Background: Despite a reduction in income inequalities between men and women, there is still a large gap between income and retirement savings of Australian men and women. This is especially true for women who have health or disability problems. Mature age women are closest to retirement and, therefore, have less chance than younger women to build up enough retirement savings and may need to continue working to fund their older age. Continued workforce participation may be particularly difficult for women who are less healthy. Understanding which health problems lead to a decrease in workforce participation among mature age women is crucial. Therefore, this longitudinal study sought to identify which health problems are associated with employment among midage women over time.
Methods: Data were analyzed from the midage cohort of the Australian Longitudinal Study on Women's Health (ALSWH), which involved 14,200 midage women (aged 45-50 years in 1996).

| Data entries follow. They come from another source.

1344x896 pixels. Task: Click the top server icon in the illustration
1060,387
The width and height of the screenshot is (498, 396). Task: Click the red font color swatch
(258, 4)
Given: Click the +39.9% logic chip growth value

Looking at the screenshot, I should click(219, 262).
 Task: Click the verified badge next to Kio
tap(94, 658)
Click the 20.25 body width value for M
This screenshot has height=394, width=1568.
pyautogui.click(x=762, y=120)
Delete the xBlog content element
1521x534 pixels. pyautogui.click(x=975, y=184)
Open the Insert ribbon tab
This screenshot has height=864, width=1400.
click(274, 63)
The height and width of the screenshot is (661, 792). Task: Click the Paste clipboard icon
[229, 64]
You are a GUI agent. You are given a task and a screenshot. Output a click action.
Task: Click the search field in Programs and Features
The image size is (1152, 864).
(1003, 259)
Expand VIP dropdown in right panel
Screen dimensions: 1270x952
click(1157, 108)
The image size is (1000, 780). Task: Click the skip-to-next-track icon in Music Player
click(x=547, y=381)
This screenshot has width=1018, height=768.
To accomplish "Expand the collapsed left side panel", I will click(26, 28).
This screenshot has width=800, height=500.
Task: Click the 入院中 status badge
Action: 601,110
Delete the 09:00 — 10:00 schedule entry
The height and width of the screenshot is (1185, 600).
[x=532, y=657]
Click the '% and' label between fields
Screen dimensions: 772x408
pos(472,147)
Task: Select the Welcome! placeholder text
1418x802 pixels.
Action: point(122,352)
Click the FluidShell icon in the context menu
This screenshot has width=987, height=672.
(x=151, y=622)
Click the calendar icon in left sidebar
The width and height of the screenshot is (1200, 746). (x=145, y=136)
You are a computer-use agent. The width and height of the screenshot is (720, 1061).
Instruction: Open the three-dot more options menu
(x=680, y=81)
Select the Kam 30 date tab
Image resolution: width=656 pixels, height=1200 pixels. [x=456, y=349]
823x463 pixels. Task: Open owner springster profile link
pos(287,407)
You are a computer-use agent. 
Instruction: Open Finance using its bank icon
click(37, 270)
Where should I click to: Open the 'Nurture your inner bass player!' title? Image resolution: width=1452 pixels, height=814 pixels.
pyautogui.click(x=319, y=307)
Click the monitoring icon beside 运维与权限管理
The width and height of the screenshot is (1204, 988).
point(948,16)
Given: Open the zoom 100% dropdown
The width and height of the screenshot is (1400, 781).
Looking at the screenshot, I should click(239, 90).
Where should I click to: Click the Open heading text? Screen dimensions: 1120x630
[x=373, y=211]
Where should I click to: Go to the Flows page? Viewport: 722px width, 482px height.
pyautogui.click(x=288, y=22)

The women have been surveyed four additional times, in 1998, 2001, 2004, and 2007. Generalized estimating equations (GEE) were used to conduct nested multivariate longitudinal analyses.
Results: The percentages of women who were employed in the years 2001, 2004, and 2007 were 77%, 72%, and 68%, respectively. Results were adjusted for sociodemographic variables. Being employed decreased as physical and mental health deteriorated and with self-reported conditions: diabetes, high blood pressure, depression, anxiety, and other psychiatric conditions. Back pain, arthritis, cancer, obesity, and being a current smoker are associated with employment but not when quality of life is added to the model.
Conclusions: There were significant associations between health and employment. Understanding these relationships could inform policies and guidelines for preventing declines in employment in mature age women.